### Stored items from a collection

_ _ _ _ _

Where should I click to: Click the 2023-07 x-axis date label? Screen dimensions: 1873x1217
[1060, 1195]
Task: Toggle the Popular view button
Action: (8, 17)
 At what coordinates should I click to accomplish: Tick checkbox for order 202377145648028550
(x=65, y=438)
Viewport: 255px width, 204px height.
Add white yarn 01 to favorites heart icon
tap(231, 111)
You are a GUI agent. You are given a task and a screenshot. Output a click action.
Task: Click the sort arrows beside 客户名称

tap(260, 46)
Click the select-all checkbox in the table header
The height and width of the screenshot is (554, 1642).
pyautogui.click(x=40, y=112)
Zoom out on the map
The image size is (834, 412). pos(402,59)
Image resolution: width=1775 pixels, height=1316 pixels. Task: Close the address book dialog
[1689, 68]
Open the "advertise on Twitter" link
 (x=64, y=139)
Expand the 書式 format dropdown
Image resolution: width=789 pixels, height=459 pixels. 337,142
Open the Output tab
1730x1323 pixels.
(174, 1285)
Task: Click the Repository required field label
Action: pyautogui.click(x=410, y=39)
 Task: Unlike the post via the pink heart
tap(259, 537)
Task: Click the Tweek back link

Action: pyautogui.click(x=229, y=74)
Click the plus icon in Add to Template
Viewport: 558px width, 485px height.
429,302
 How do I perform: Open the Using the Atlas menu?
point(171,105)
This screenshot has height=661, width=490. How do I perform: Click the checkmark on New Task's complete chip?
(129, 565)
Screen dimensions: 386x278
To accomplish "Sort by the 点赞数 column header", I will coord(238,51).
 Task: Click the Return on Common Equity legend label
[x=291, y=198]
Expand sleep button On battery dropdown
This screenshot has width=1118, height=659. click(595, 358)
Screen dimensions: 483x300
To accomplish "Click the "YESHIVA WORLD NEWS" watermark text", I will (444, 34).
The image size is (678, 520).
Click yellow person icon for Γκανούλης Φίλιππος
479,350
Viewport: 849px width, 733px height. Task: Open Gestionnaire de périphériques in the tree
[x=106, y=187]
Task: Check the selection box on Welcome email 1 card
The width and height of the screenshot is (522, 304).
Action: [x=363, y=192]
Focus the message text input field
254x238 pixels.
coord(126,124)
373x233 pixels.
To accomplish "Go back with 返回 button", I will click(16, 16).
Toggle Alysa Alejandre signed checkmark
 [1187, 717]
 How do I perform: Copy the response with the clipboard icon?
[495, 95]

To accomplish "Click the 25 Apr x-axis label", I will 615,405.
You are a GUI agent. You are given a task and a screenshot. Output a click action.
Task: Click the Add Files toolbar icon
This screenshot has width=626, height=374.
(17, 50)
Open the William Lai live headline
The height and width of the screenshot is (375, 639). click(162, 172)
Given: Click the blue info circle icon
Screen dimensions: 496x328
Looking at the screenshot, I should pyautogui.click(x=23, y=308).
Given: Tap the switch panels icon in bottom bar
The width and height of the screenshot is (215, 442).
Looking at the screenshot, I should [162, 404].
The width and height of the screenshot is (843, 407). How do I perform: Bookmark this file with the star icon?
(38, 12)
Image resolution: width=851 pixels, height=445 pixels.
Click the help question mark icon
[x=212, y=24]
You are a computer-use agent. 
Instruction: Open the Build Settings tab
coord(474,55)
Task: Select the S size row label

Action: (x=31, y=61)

_ _ _ _ _

### WRITTEN PROBLEM
Arrange the rows above as a Markdown table with two columns, Row and Line, numbering each line and leaving out the blank ones.

### RESULT FOR THIS TASK
| Row | Line |
|---|---|
| 1 | Where should I click to: Click the 2023-07 x-axis date label? Screen dimensions: 1873x1217 |
| 2 | [1060, 1195] |
| 3 | Task: Toggle the Popular view button |
| 4 | Action: (8, 17) |
| 5 |  At what coordinates should I click to accomplish: Tick checkbox for order 202377145648028550 |
| 6 | (x=65, y=438) |
| 7 | Viewport: 255px width, 204px height. |
| 8 | Add white yarn 01 to favorites heart icon |
| 9 | tap(231, 111) |
| 10 | You are a GUI agent. You are given a task and a screenshot. Output a click action. |
| 11 | Task: Click the sort arrows beside 客户名称 |
| 12 | tap(260, 46) |
| 13 | Click the select-all checkbox in the table header |
| 14 | The height and width of the screenshot is (554, 1642). |
| 15 | pyautogui.click(x=40, y=112) |
| 16 | Zoom out on the map |
| 17 | The image size is (834, 412). pos(402,59) |
| 18 | Image resolution: width=1775 pixels, height=1316 pixels. Task: Close the address book dialog |
| 19 | [1689, 68] |
| 20 | Open the "advertise on Twitter" link |
| 21 |  (x=64, y=139) |
| 22 | Expand the 書式 format dropdown |
| 23 | Image resolution: width=789 pixels, height=459 pixels. 337,142 |
| 24 | Open the Output tab |
| 25 | 1730x1323 pixels. |
| 26 | (174, 1285) |
| 27 | Task: Click the Repository required field label |
| 28 | Action: pyautogui.click(x=410, y=39) |
| 29 |  Task: Unlike the post via the pink heart |
| 30 | tap(259, 537) |
| 31 | Task: Click the Tweek back link |
| 32 | Action: pyautogui.click(x=229, y=74) |
| 33 | Click the plus icon in Add to Template |
| 34 | Viewport: 558px width, 485px height. |
| 35 | 429,302 |
| 36 |  How do I perform: Open the Using the Atlas menu? |
| 37 | point(171,105) |
| 38 | This screenshot has height=661, width=490. How do I perform: Click the checkmark on New Task's complete chip? |
| 39 | (129, 565) |
| 40 | Screen dimensions: 386x278 |
| 41 | To accomplish "Sort by the 点赞数 column header", I will coord(238,51). |
| 42 |  Task: Click the Return on Common Equity legend label |
| 43 | [x=291, y=198] |
| 44 | Expand sleep button On battery dropdown |
| 45 | This screenshot has width=1118, height=659. click(595, 358) |
| 46 | Screen dimensions: 483x300 |
| 47 | To accomplish "Click the "YESHIVA WORLD NEWS" watermark text", I will (444, 34). |
| 48 | The image size is (678, 520). |
| 49 | Click yellow person icon for Γκανούλης Φίλιππος |
| 50 | 479,350 |
| 51 | Viewport: 849px width, 733px height. Task: Open Gestionnaire de périphériques in the tree |
| 52 | [x=106, y=187] |
| 53 | Task: Check the selection box on Welcome email 1 card |
| 54 | The width and height of the screenshot is (522, 304). |
| 55 | Action: [x=363, y=192] |
| 56 | Focus the message text input field |
| 57 | 254x238 pixels. |
| 58 | coord(126,124) |
| 59 | 373x233 pixels. |
| 60 | To accomplish "Go back with 返回 button", I will click(16, 16). |
| 61 | Toggle Alysa Alejandre signed checkmark |
| 62 |  [1187, 717] |
| 63 |  How do I perform: Copy the response with the clipboard icon? |
| 64 | [495, 95] |
| 65 | To accomplish "Click the 25 Apr x-axis label", I will 615,405. |
| 66 | You are a GUI agent. You are given a task and a screenshot. Output a click action. |
| 67 | Task: Click the Add Files toolbar icon |
| 68 | This screenshot has width=626, height=374. |
| 69 | (17, 50) |
| 70 | Open the William Lai live headline |
| 71 | The height and width of the screenshot is (375, 639). click(162, 172) |
| 72 | Given: Click the blue info circle icon |
| 73 | Screen dimensions: 496x328 |
| 74 | Looking at the screenshot, I should pyautogui.click(x=23, y=308). |
| 75 | Given: Tap the switch panels icon in bottom bar |
| 76 | The width and height of the screenshot is (215, 442). |
| 77 | Looking at the screenshot, I should [162, 404]. |
| 78 | The width and height of the screenshot is (843, 407). How do I perform: Bookmark this file with the star icon? |
| 79 | (38, 12) |
| 80 | Image resolution: width=851 pixels, height=445 pixels. |
| 81 | Click the help question mark icon |
| 82 | [x=212, y=24] |
| 83 | You are a computer-use agent.  |
| 84 | Instruction: Open the Build Settings tab |
| 85 | coord(474,55) |
| 86 | Task: Select the S size row label |
| 87 | Action: (x=31, y=61) |